* **QUOTED TEXT**:
JOB OPENINGS AND LABOR TURNOVER SURVEY (JOLTS)
Job openings were unchanged at 9.0 million in December. The number of job openings has declined from a high of 12.0 million in March 2022 and has been moving sideways around the current level since July 2023.
The quits rate, which measures the number of quits during the month as a percent of employment, held steady at 2.2%. The quits rate has decelerated from 3.0% in April 2022 to 2.2% today. This is a healthy level and indicates workers are confident in their ability to find a better job.
The January JOLTS report will be released on March 6th and will include annual revisions.
NONFARM PAYROLLS
Nonfarm payrolls increased 353,000 in January to a new record high. Jobs grew in several industries, including professional and business services (74,000), health care (70,000), retail trade (45,000), and social assistance (30,000). Average hourly earnings for all employees rose 0.6% in January, and is up 4.5% year-over-year. The average workweek for all employees decreased to 34.1 hours. Over the most recent three-month period, nonfarm payrolls increased at a healthy average pace of 289,333 per month.

* **STORED DATA**:
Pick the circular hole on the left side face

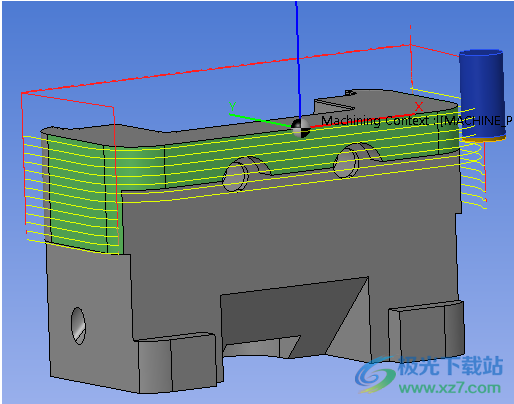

* **REQUIREMENT 1**:
Answer these questions about the jobs report above, each on its own line:
(a) What was the number of job openings in December?
(b) What was the quits rate?
(c) By how much did nonfarm payrolls increase in January?
* **REQUIREMENT 2**: Can you write out the passage of the jobs report above starting at "Job openings were" and ending at "since July 2023."?
* **REQUIREMENT 3**: Resume the jobs report above from its last sentence and carry it forward.

* **EXERCISE ANSWER 1**:
(a) 9.0 million
(b) 2.2%
(c) 353,000

* **EXERCISE ANSWER 2**:
Job openings were unchanged at 9.0 million in December. The number of job openings has declined from a high of 12.0 million in March 2022 and has been moving sideways around the current level since July 2023.

* **EXERCISE ANSWER 3**:
UNEMPLOYMENT
The unemployment rate was unchanged in January at 3.7% and the number of unemployed persons was stable at 6.1 million. The labor force participation rate was 62.5% in January. The unemployment rate has fluctuated in a narrow range between 3.4% and 3.8% since February 2022. We think the unemployment rate is likely to drift higher in the coming months due to the FOMC’s monetary policy actions to slow the pace of growth. So far, the labor market has been very resilient in the face of monetary policy tightening.
The February jobs report is scheduled for release on Friday, March 8th.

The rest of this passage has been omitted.